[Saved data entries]
☆ ☆ ☆ ☆
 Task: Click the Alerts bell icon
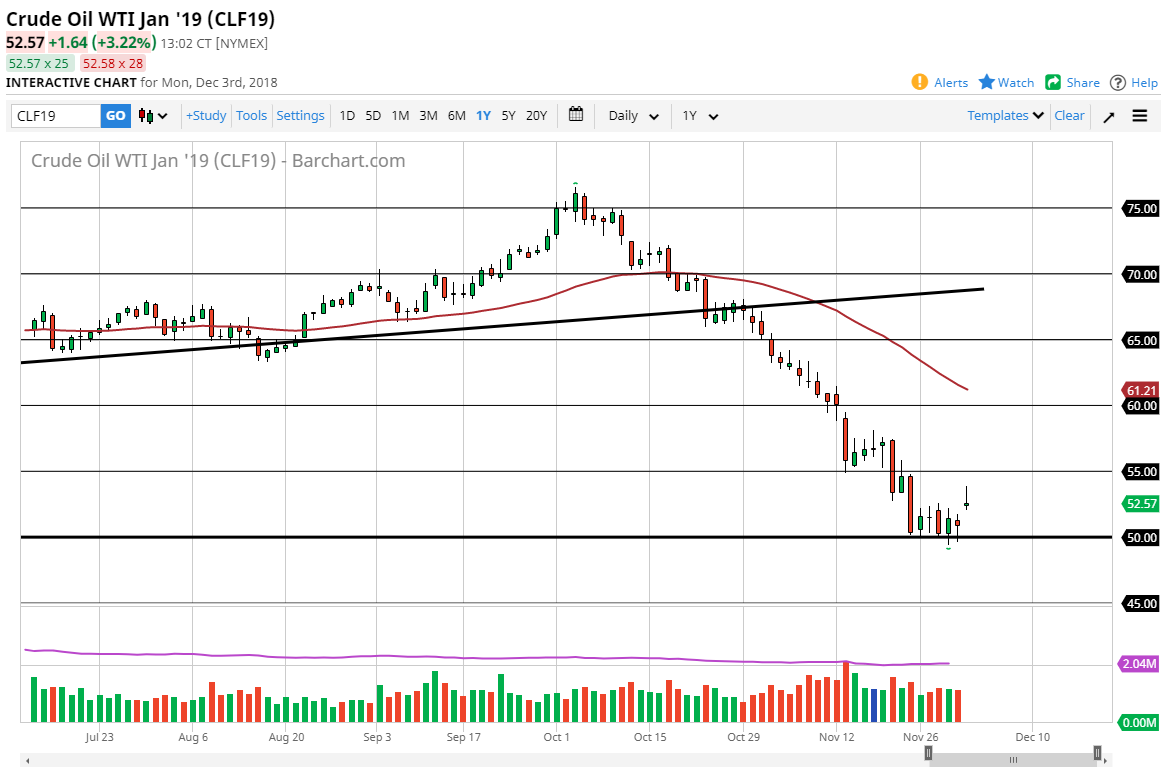(x=920, y=82)
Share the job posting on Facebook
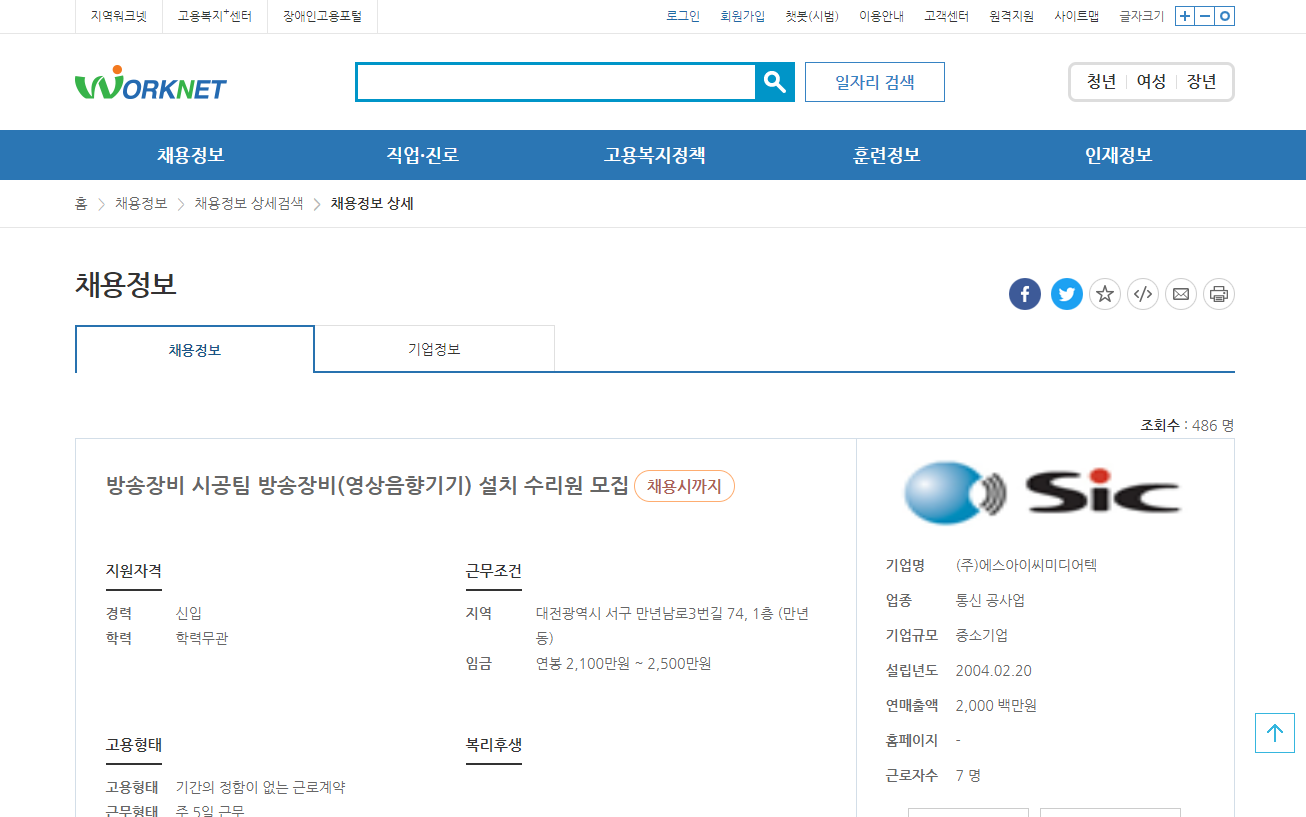 click(x=1024, y=293)
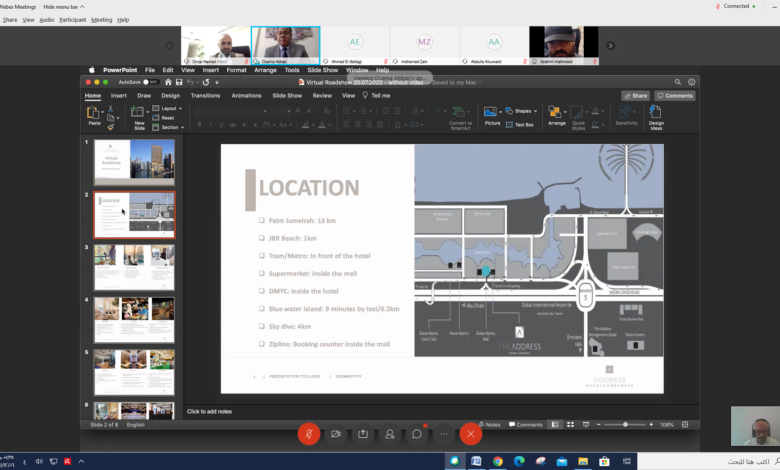
Task: Start video using Webex camera button
Action: [336, 433]
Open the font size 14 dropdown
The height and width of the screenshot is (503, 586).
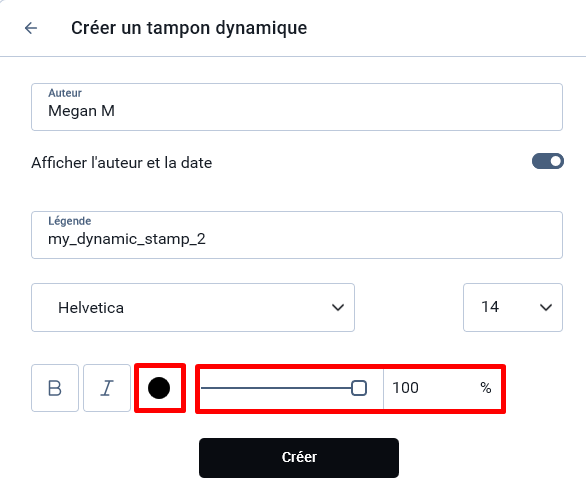coord(513,307)
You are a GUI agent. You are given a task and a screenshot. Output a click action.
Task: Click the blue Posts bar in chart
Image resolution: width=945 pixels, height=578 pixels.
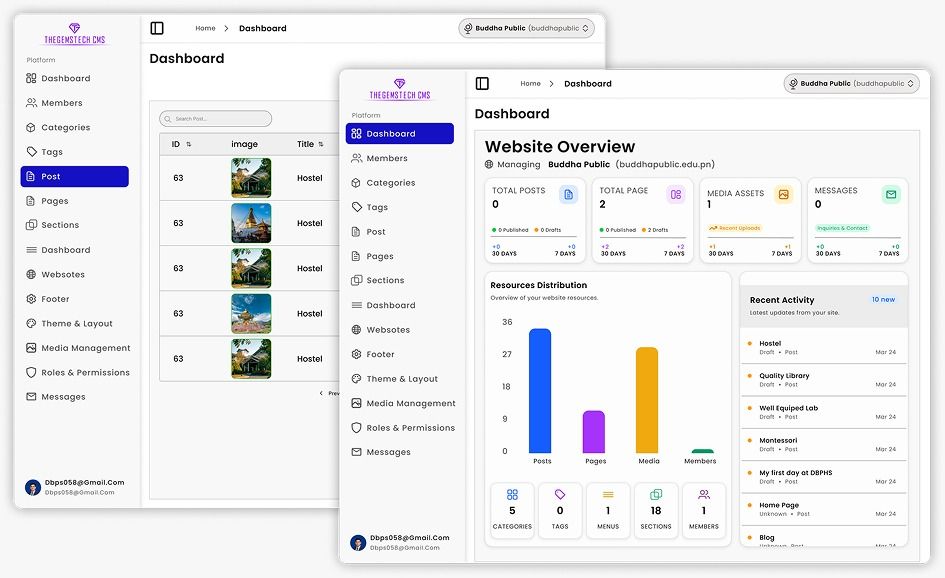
☆ ☆ ☆ ☆
WORK ITEM: Reproduce the records exactly, starting with their first line and ending with the line that contains "You are a GUI", though pictures should be dropped.

TASK RESPONSE:
 Task: Click the Alerts bell icon
(x=920, y=82)
Share the job posting on Facebook
 click(x=1024, y=293)
Task: Start video using Webex camera button
Action: [336, 433]
Open the font size 14 dropdown
The height and width of the screenshot is (503, 586).
coord(513,307)
You are a GUI agent. You are given a task and a screenshot. Output a click action.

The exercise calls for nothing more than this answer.